De son côté, Calgary demeure un pôle prépondérant en matière de francophonie. D’après les données de l’ACFA régionale de la ville, on estime à plus de 101 600 le nombre de personnes qui y parlent le français, dont environ 30 % c’est la langue maternelle. Pour la grande région de Calgary, on compte 69 écoles d’immersion, soit environ 5000 étudiants et 10 écoles francophones. « Le besoin est évident pour garder nos jeunes et les encourager à étudier au postsecondaire en français », déclare la présidente Mélina Bégin.

Feu vert du fédéral et de la province

Comme l’explique Pierre-Yves Mocquais, « le besoin en enseignants, en particulier dans les écoles d’immersion et dans les écoles francophones, nous permet de commencer ce processus et d’offrir à la population locale un certain nombre de services ». Il a précisé que ce programme sera le même que celui déjà livré au Campus Saint-Jean, à Edmonton. « Seul son mode de livraison sera différent : il y aura une combinaison de livraison en ligne et de livraison sur place », nuance-t-il.

En matière de logistique, l’Université de l’Alberta a décidé de prêter certains de ses locaux situés au centre-ville de Calgary.

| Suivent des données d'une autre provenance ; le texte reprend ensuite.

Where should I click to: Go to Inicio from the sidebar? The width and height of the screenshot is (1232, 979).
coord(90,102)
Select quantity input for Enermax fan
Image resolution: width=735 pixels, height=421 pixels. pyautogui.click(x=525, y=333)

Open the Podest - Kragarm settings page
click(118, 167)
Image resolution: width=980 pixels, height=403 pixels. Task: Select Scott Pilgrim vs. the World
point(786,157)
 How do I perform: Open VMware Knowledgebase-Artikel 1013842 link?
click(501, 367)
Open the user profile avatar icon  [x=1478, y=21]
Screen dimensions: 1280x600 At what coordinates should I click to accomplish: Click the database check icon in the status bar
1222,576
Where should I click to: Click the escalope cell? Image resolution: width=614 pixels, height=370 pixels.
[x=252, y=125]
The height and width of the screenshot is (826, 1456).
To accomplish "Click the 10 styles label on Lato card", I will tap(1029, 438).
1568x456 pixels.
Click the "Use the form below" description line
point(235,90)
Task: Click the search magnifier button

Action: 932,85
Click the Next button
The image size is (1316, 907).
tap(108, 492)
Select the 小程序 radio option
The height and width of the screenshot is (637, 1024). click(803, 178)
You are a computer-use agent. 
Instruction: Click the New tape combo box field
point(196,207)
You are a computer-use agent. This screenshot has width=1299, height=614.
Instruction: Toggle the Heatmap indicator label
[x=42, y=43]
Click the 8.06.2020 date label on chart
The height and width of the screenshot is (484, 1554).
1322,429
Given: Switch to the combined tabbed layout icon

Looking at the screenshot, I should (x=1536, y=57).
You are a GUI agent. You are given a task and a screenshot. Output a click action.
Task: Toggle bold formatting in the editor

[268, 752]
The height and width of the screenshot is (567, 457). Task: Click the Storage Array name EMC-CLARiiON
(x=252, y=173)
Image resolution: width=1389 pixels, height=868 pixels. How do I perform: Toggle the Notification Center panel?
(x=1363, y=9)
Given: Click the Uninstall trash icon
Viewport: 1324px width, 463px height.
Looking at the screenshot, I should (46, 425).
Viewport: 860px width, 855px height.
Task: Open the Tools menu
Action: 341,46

Le doyen dit être également en négociation avec le Red Deer College et le Grande Prairie Regional College à ce sujet.

Le montant du financement de ce programme n’a pour le moment pu être communiqué au Devoir tant que la ratification de l’accord entre le gouvernement fédéral et provincial n’a pas eu lieu.

« Même si nous avons commencé les préparations, il nous faut attendre le feu vert de la signature », rappelle le doyen. Ce dernier vise la rentrée de septembre 2021 pour vraiment démarrer.